Ashamed and Still Loved

Pepe Diaz, resident and witness of Garabandal

Reprinted with kind permission by Dr. Brain Miller, St. Joseph Publications, Cleveland: SHE WENT IN HASTE TO THE MOUNTAIN, Eusebio Garcia de Pesquera, O.F.M., CAP.

About this time, there took place—although the exact date is not know—another of the innumerable minor events that constitute the “Hour of Garabandal” in the tremendous History of Salvation. I (Eusebio de Pesquera) received this directly from the stone mason, Pepe Diez, to whom it happened; he remembered it as if it were still taking place.
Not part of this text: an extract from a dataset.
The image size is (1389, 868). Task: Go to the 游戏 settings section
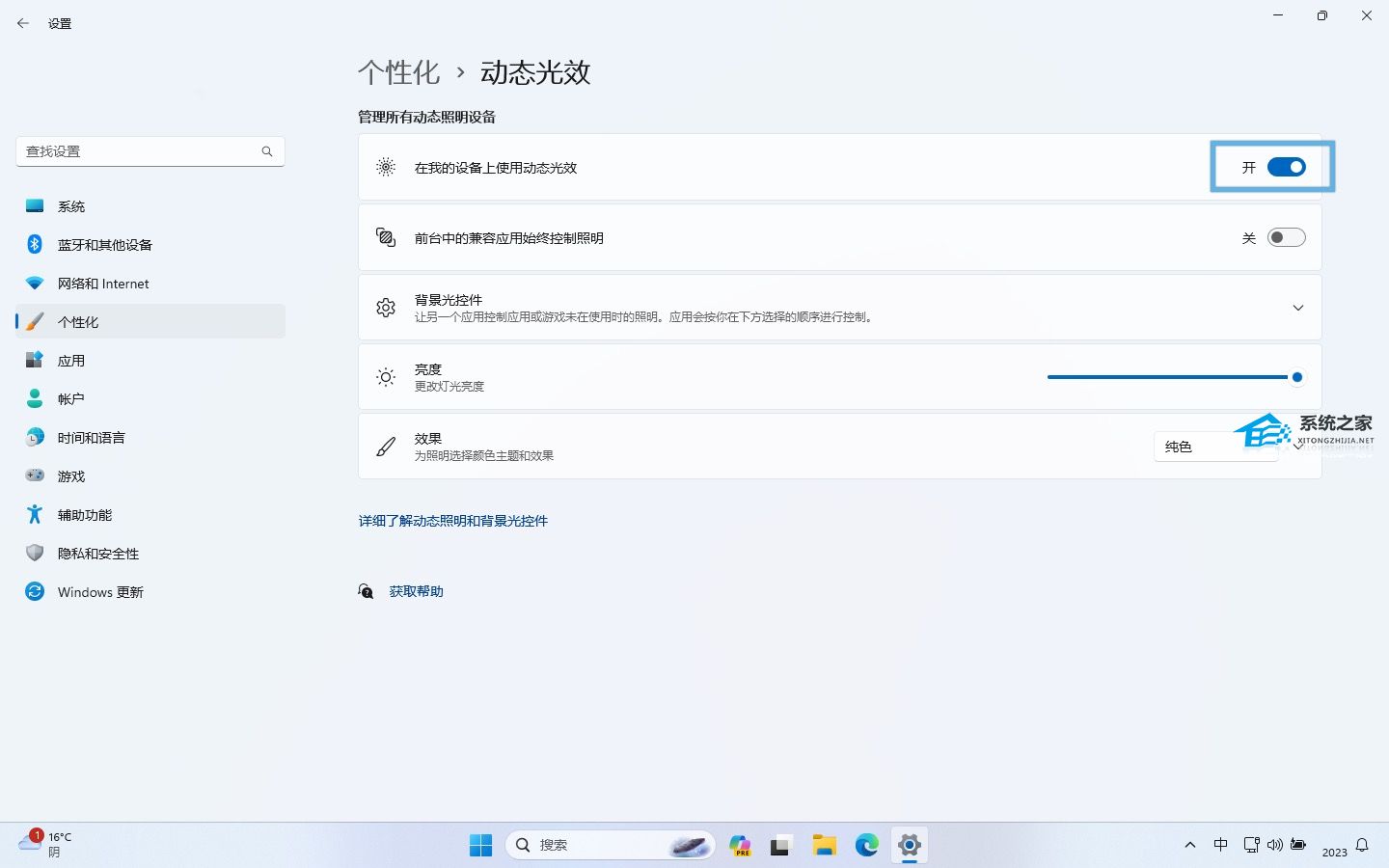70,475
As on almost all the evenings in those days, phenomena occurred in the village, together with remarkable processions of prayer and penance that formed behind the girls walking in ecstasy through the streets and trails. But on this day Pepe Diez did not bother to take part in them. In addition to this being nothing new for him, he was tired and had no desire to be in the procession. From his house be was able to hear clearly the sound of footsteps and prayers approaching, then receding, to be lost in the distance. When all became quiet, he went outside and made his way down a dark alley to better avoid any meeting that might detain him. As he was walking close to a wall, he smacked his forehead against a stone jutting out from it. The reaction was instantaneous, motus primo primi, as the moralists say: the typical reaction of so many men who have grown up surrounded by bad language and have made it their own. He let out a blasphemy.
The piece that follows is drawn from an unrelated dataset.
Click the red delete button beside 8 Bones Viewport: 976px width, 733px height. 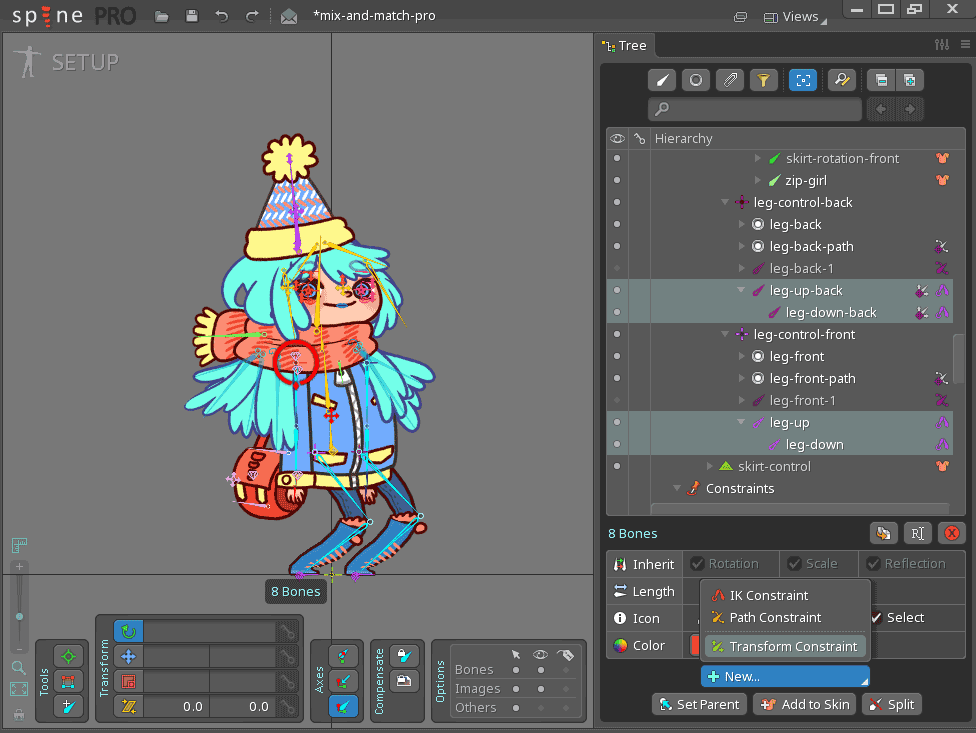952,533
Immediately he felt ashamed. But he did not have time to think about it. Something held him captive in that corner of the alley, as the sound of the “procession” that had faded away was now returning. It did not take long for it to come upon him, and he tried without success to hide where the shadows were darkest, so that everyone would pass without noticing his presence. The girl who was coming in ecstasy at the head of the parade, without lowering her gaze from on high, went toward him, crucifix in hand. Poor Pepe would have preferred the earth to swallow him. He fell trembling on his knees, and felt the girl place the crucifix on his lips with a soft force, as if requiring a kiss of reparation for the blasphemy that could only have been heard by the ears of God. The stone mason was well admonished, more effectively than if he had heard many sermons on the faithful observance of the second commandment of the divine law. He will never forget the lesson.

And so at Garabandal Our Lady appeared in an ineffable way to repeat to everyone, “My little children, these things I address to you, that you may not sin. But if any man sin, we have a advocate with the Father: Jesus Christ the Just. And He is the propitiation for our sins” (1 Jn 2:1).